Data & Management of Data Flashcards
(62 cards)
What is data integration?
Data integration is the process of integrating data from separate sources into a single, coherent data store
What does it mean for a data source to be heterogeneous?
Separate from the main store
What does it mean for a data source to be homogeneous?
Contained within one location/data store, due to reasons such as incompatibility of version or file type
Why may a data store be homogeneous?
Incompatibility, either version (both) or type (file-based systems)
Scientists may perform data integration using a common user interface, which entails…
A data manager (interface) that handles every step of the integration process, from retrieval to presentation
Scientists may perform data integration using a middleware data integration, which entails…
Using middleware software to bridge and facilitate communication between different homogeneous systems
Scientists may perform data integration using an application-based integration, which entails…
Using software applications to retrieve and integrate data
Scientists may perform data integration using a uniform data access, which entails…
Providing a consistent view of data from diverse sources without alteration - i.e. the cloud
Scientists may perform data integration using a common data store or data warehouse, which entails…

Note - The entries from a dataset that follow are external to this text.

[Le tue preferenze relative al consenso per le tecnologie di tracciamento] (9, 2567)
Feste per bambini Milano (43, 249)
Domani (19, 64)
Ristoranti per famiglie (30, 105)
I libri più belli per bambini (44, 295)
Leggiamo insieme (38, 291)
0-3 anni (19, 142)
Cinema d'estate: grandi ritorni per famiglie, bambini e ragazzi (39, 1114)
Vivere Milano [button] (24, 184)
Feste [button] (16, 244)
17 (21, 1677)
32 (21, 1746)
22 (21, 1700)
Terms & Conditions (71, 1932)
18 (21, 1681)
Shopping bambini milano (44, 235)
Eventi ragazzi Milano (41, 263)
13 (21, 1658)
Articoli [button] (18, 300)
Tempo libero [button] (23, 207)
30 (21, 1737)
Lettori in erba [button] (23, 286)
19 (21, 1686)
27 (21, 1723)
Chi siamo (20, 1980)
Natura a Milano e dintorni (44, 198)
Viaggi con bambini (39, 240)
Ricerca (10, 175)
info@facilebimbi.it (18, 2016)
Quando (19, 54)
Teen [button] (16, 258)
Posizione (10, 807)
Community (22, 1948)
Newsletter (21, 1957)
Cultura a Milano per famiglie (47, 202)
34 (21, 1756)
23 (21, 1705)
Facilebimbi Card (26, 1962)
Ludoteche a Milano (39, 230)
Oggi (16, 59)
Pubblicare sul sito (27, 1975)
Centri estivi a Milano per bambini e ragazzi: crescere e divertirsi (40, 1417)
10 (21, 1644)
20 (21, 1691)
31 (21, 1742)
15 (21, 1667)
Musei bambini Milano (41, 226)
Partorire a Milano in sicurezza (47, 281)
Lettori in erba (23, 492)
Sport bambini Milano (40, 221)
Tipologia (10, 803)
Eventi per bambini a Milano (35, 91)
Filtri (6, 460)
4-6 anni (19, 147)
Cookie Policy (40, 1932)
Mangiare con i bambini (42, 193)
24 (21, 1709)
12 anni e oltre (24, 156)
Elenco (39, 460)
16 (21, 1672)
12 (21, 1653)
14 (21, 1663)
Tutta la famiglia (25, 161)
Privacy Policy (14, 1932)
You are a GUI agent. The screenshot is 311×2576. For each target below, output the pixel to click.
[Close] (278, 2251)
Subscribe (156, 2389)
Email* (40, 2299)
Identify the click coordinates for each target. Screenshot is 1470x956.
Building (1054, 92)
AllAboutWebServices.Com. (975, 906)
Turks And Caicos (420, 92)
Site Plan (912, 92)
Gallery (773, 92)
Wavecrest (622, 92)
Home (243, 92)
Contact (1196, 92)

A system where data from other sources is collected and stored as a duplicate, often for data analysis, presenting that data uniformly via some kind of graph or table
What is data cleaning?
The process of detecting and removing corrupt/inaccurate records in data
What is missing data?
Data we expect to have, but is absent in our dataset
What can cause missing data? (pick two)
Human error, data type errors, incompatibility, lost records, failure to fetch
What is data missing completely at random (MCAR)?
Data is missing by pure chance, meaning the probability of a missing value is equal for all units
What is data missing at random (MAR)?
Some data is more likely to be missing, meaning the probability of a missing value is related to the observations
What is data missing not at random (MCAR)?

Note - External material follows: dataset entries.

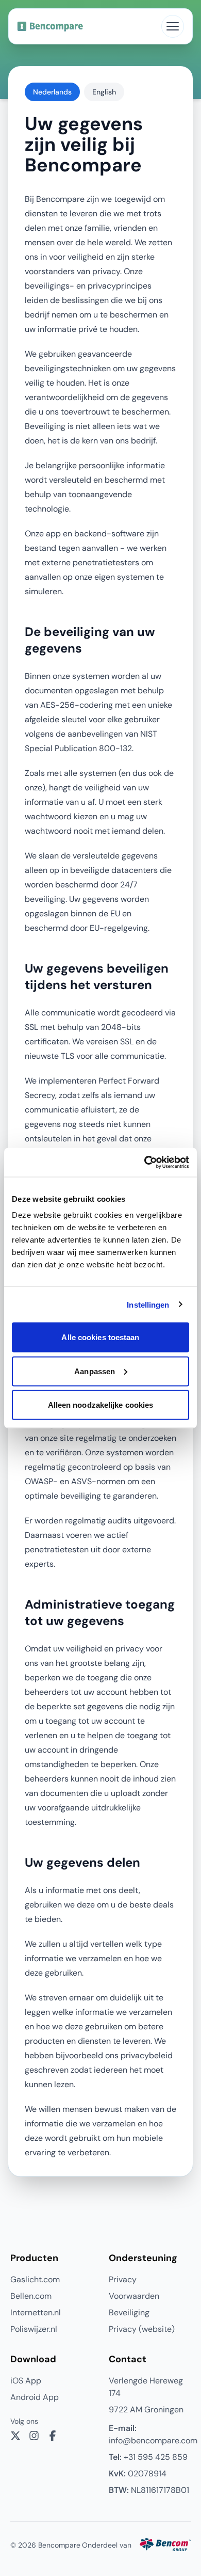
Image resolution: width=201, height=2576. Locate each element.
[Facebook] (52, 2435)
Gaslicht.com (35, 2279)
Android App (34, 2397)
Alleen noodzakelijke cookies (101, 1405)
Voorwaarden (134, 2296)
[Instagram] (34, 2435)
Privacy (123, 2279)
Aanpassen (94, 1370)
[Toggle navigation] (172, 26)
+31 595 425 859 (148, 2457)
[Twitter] (15, 2435)
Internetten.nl (35, 2312)
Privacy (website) (142, 2329)
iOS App (25, 2380)
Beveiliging (129, 2312)
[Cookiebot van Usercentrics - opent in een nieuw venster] (144, 1162)
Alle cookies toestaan (100, 1337)
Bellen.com (31, 2296)
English (104, 92)
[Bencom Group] (165, 2544)
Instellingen (148, 1304)
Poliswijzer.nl (33, 2329)
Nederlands (52, 92)
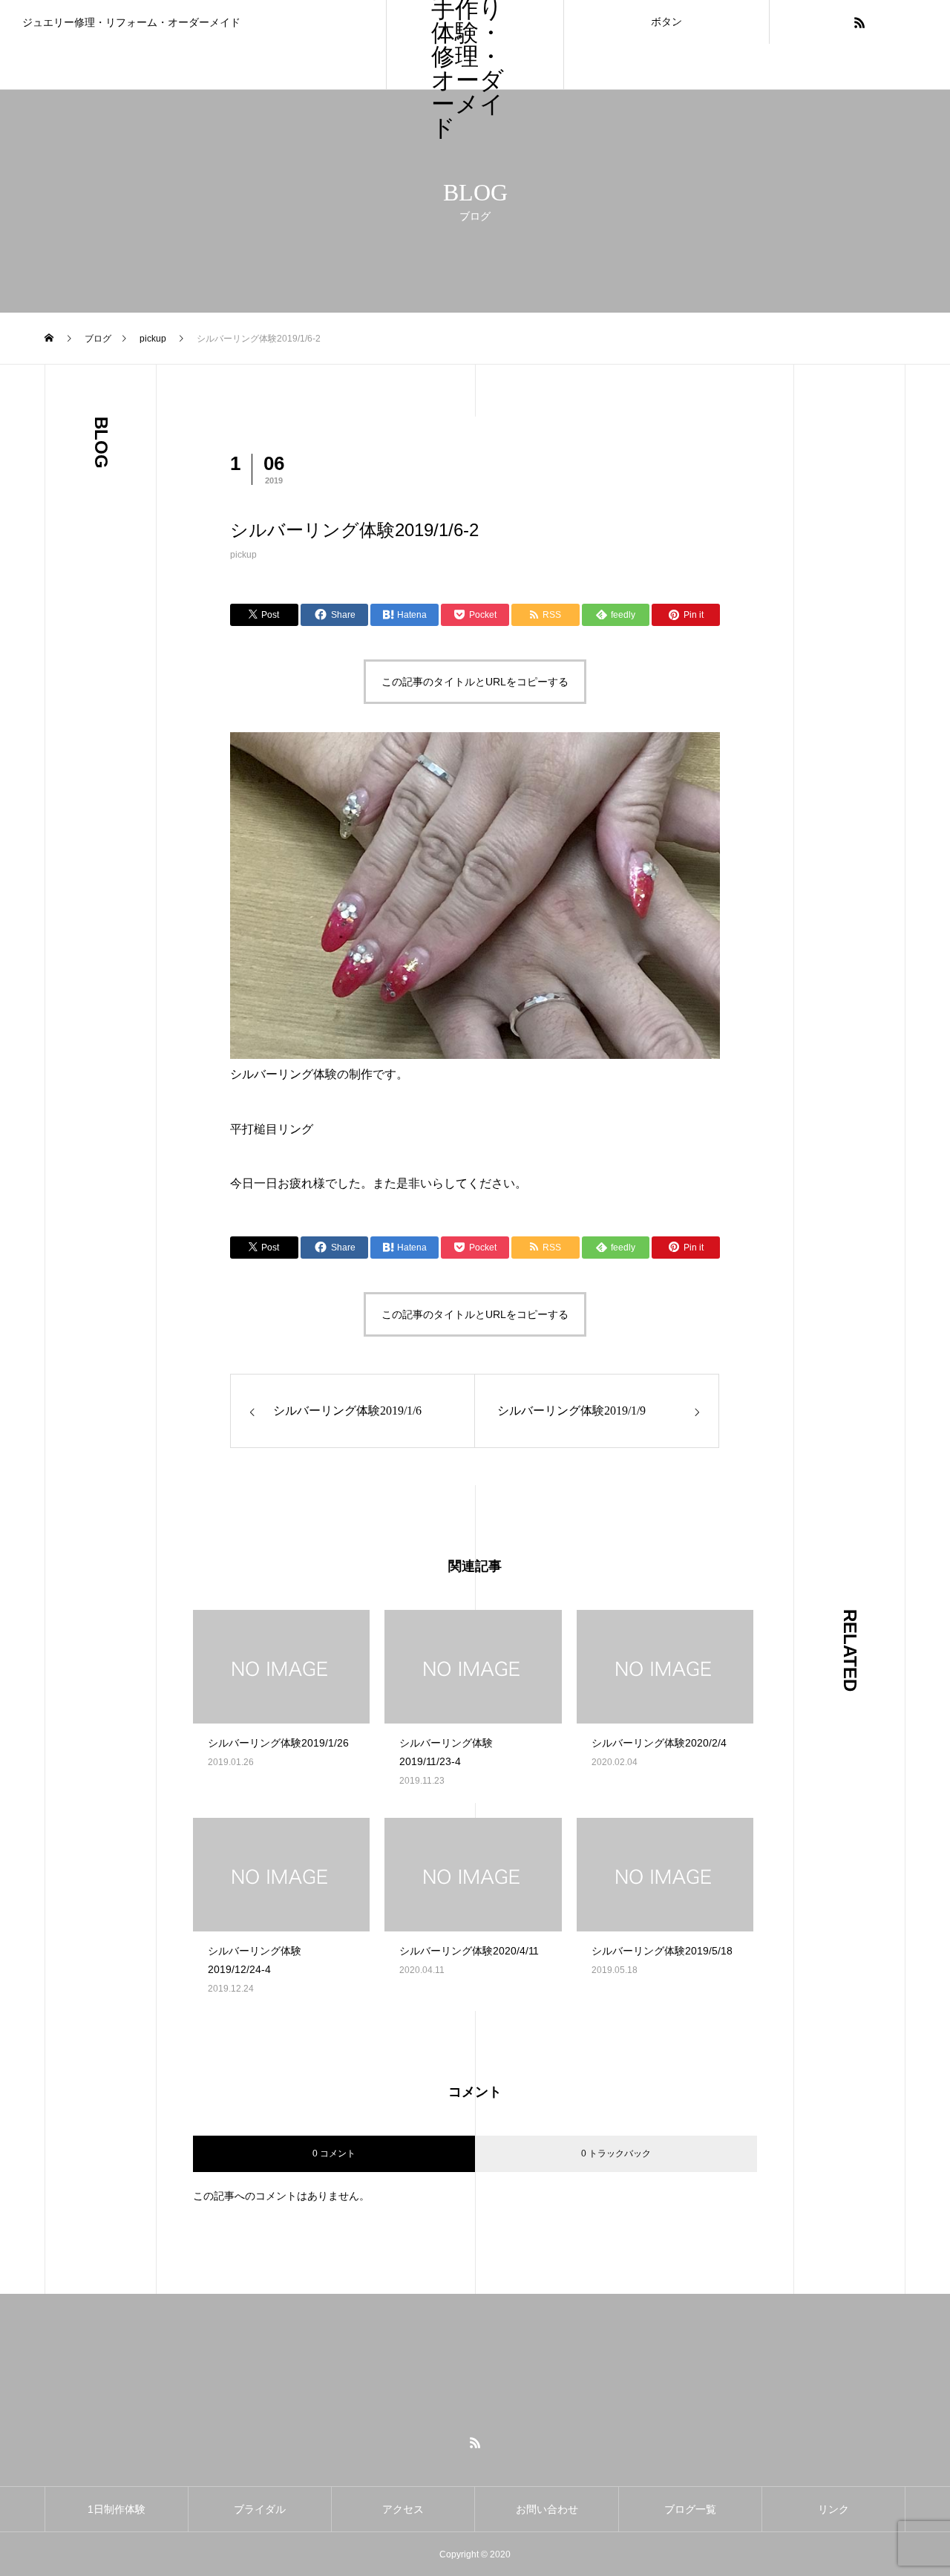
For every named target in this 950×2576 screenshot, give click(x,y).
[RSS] (859, 22)
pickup (243, 555)
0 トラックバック (616, 2153)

Data is known to have missing values
The keep as-is approach to handling missing values involves…
Keeping the data as it is given
The remove rows approach to handling missing values involves…
Removing the observations with missing values
The remove columns approach to handling missing values involves…
Removing the features with missing values
The impute values approach to handling missing values involves…
Estimating and imputing missing values via models and problem knowledge
How can we generate imputable values? Describe one general solution, and one for both MNAR and MCAR.
Central tendency (mean, median, mode), regression analysis (MNAR), interpolation (MCAR)
What are outliers?
Data points that differ significantly from other observations.
What can cause outliers?
Data errors, outstanding legitimate values, or fraudulent entries
How can we detect outliers?
Quartiles, such as lower and upper quartiles, alongside interquartile range
The do nothing approach to handling outliers involves…
Doing nothing to the data